▶ **Brief**:
Go to the line holding "Screen dimensions: 800x500" in the data below and repeat it exactly, then each line after it up to and including the one holding "This screenshot has width=1000, height=509.". Omit pictures.

▶ **Supplied material**:
□ □ □

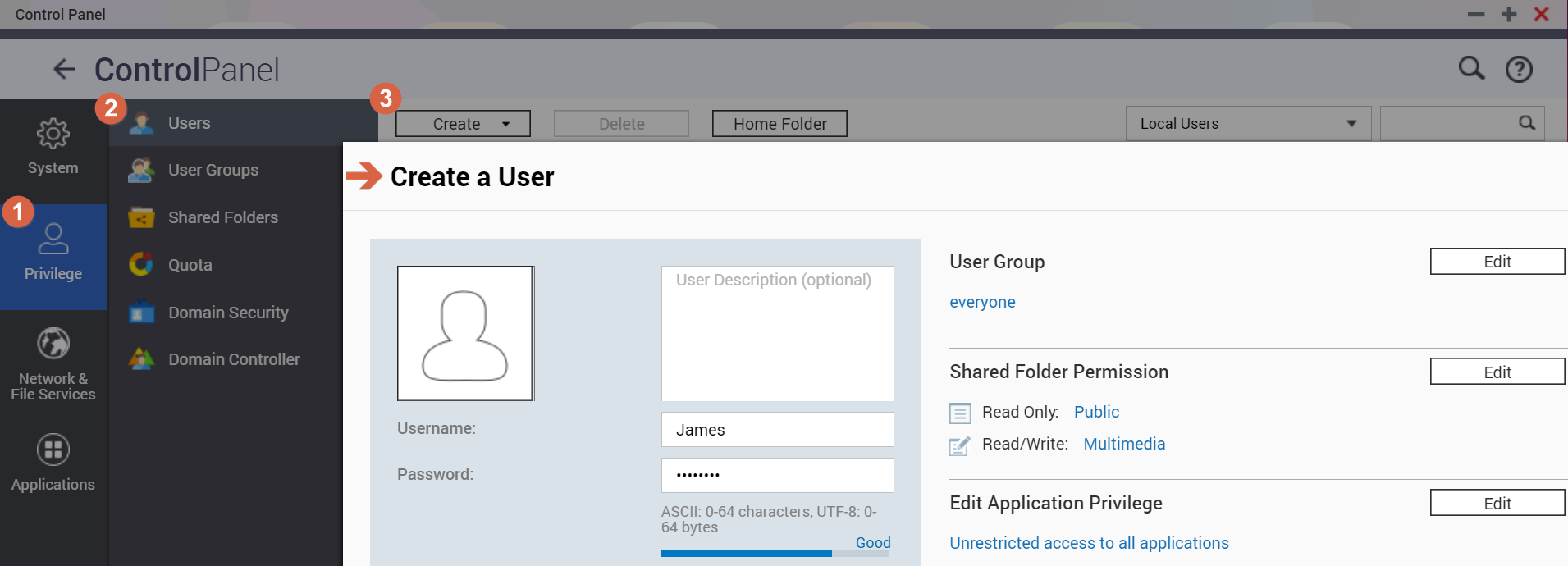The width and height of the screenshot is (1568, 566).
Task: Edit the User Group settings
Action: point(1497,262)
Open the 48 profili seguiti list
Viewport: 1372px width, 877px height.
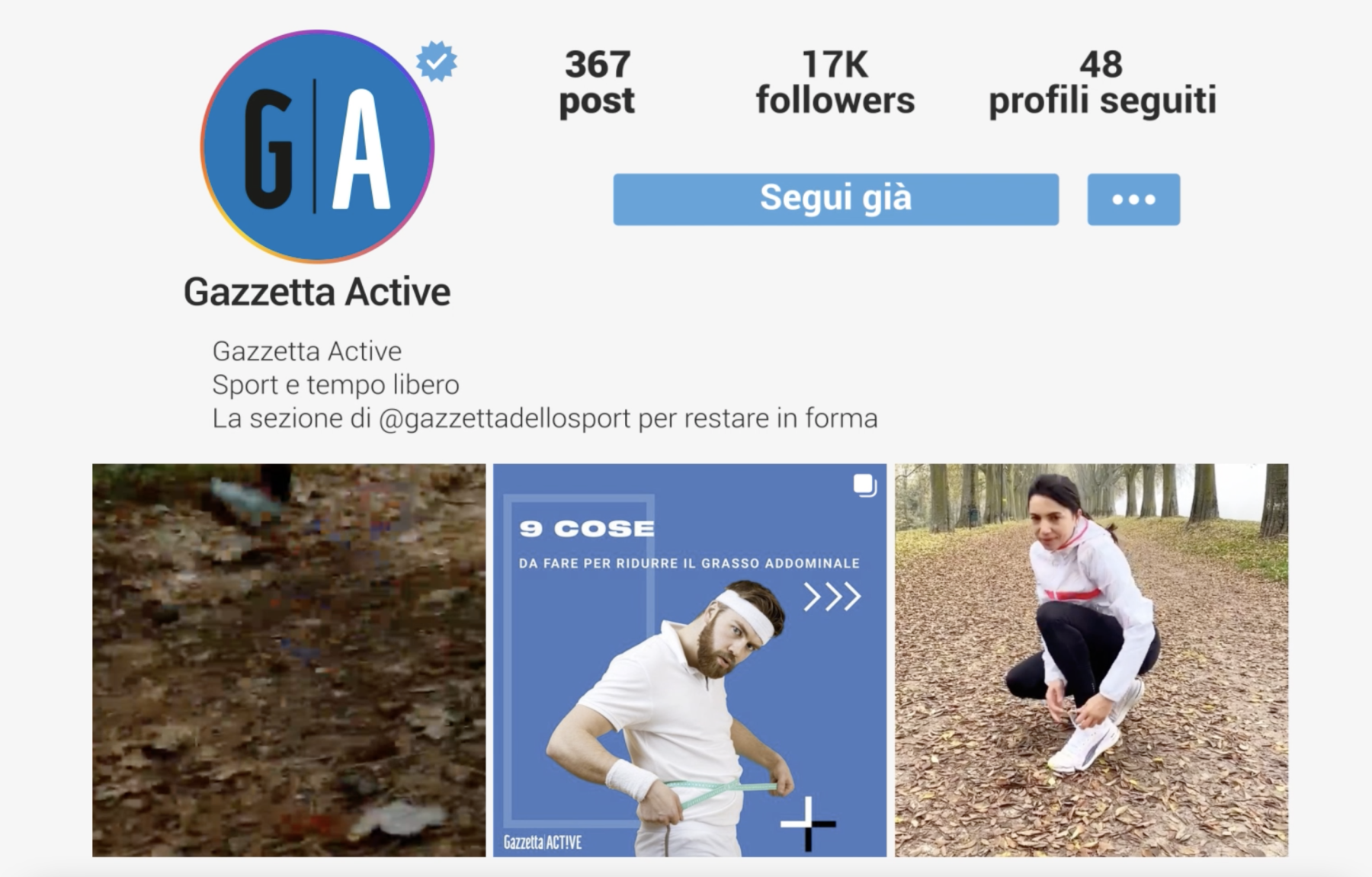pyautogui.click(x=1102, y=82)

□ □ □

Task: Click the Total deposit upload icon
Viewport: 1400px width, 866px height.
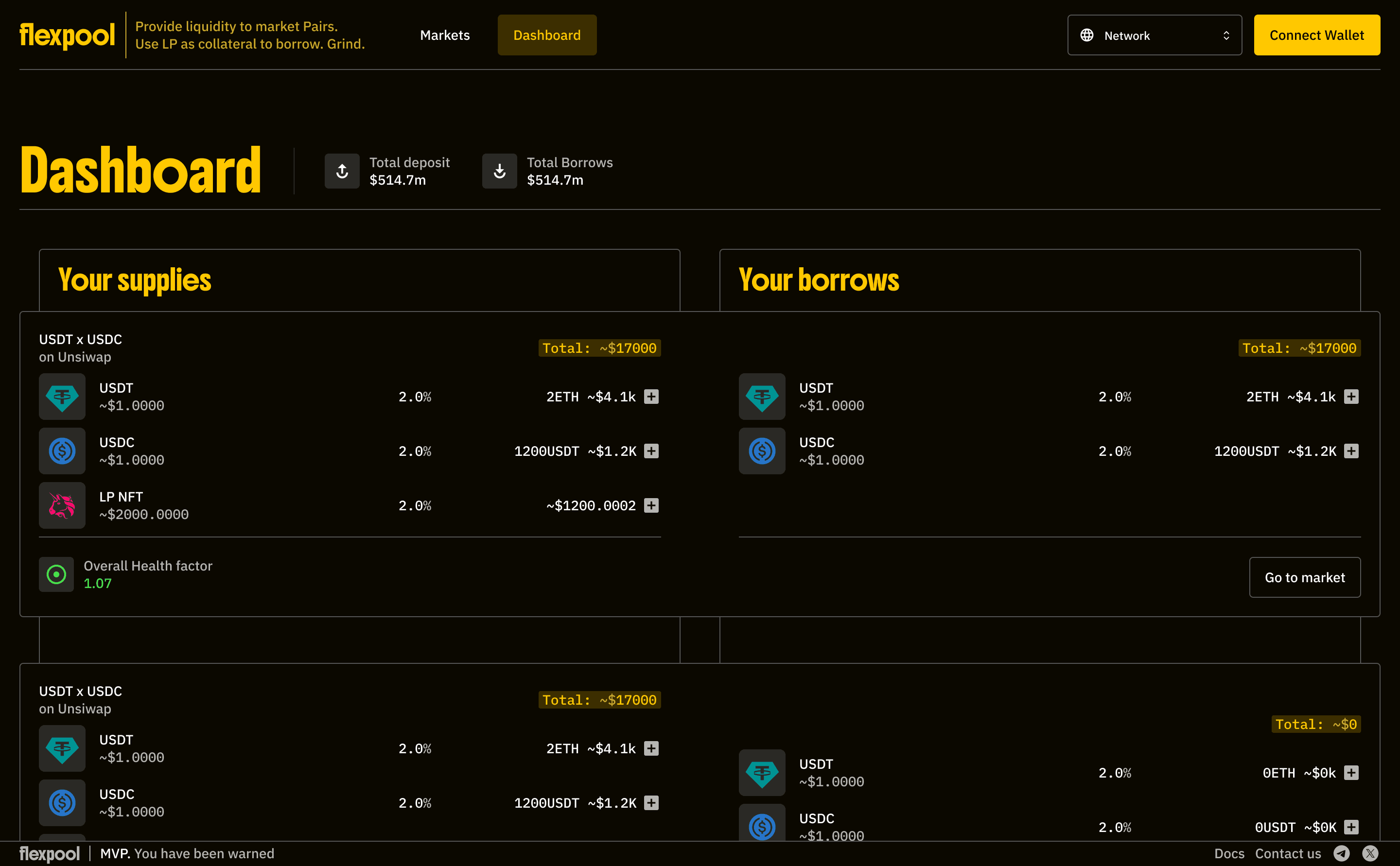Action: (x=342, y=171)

□ □ □

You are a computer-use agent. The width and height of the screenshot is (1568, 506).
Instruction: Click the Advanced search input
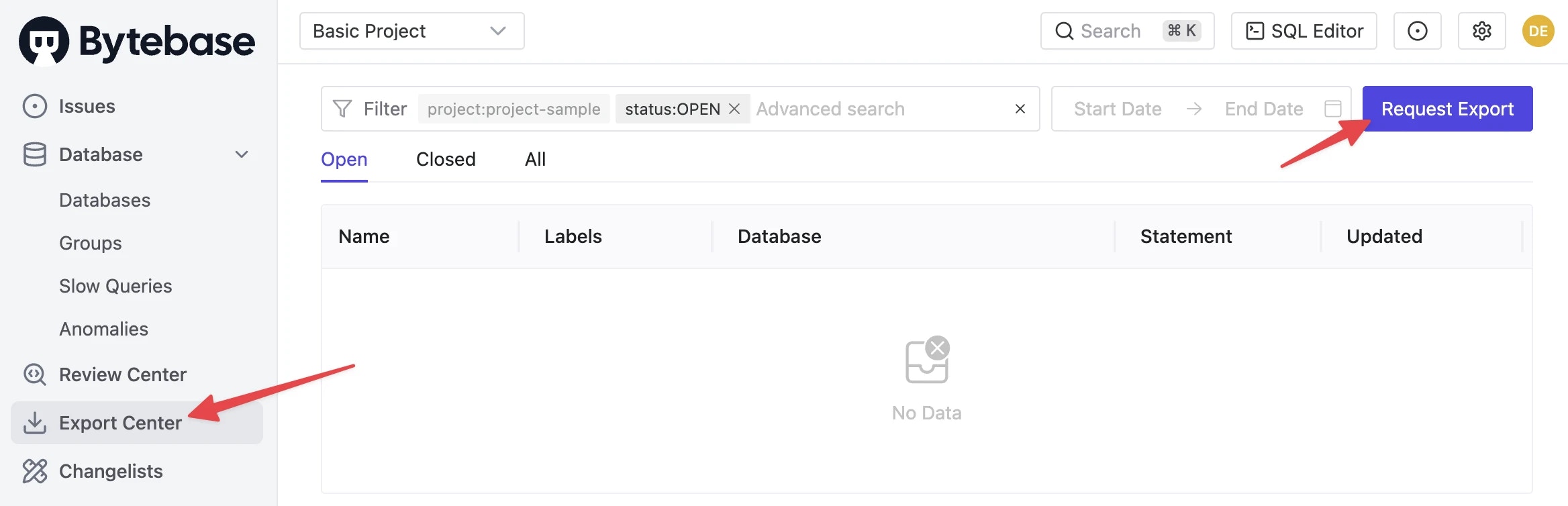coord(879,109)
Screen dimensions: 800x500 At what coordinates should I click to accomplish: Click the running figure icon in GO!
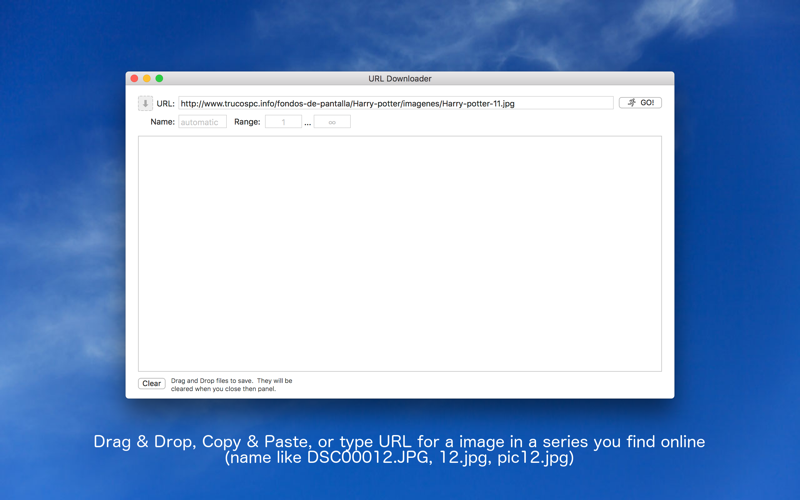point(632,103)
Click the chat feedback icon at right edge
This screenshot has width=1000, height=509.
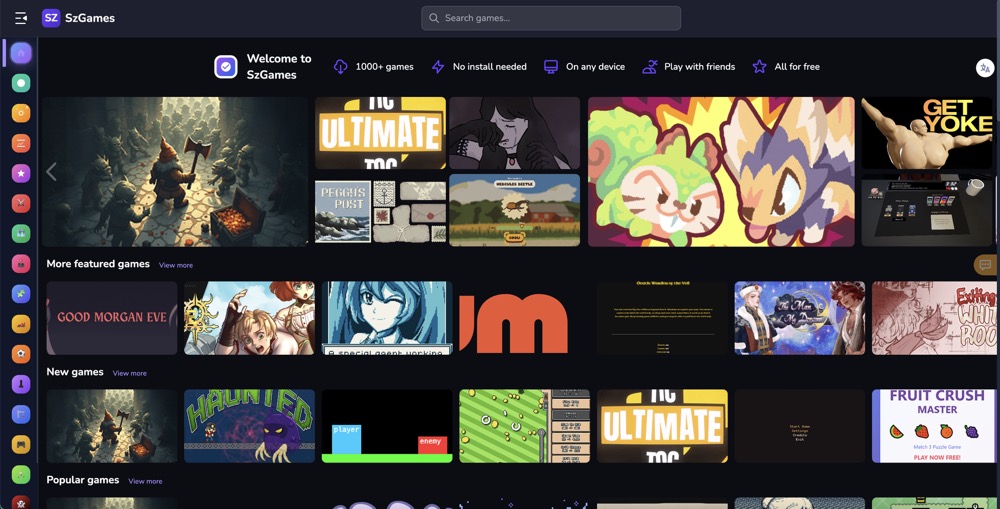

□ □ □

▶ **Result of this exercise**:
Screen dimensions: 800x500 At what coordinates should I click to accomplish: Click the running figure icon in GO!
point(632,103)
Click the chat feedback icon at right edge
This screenshot has width=1000, height=509.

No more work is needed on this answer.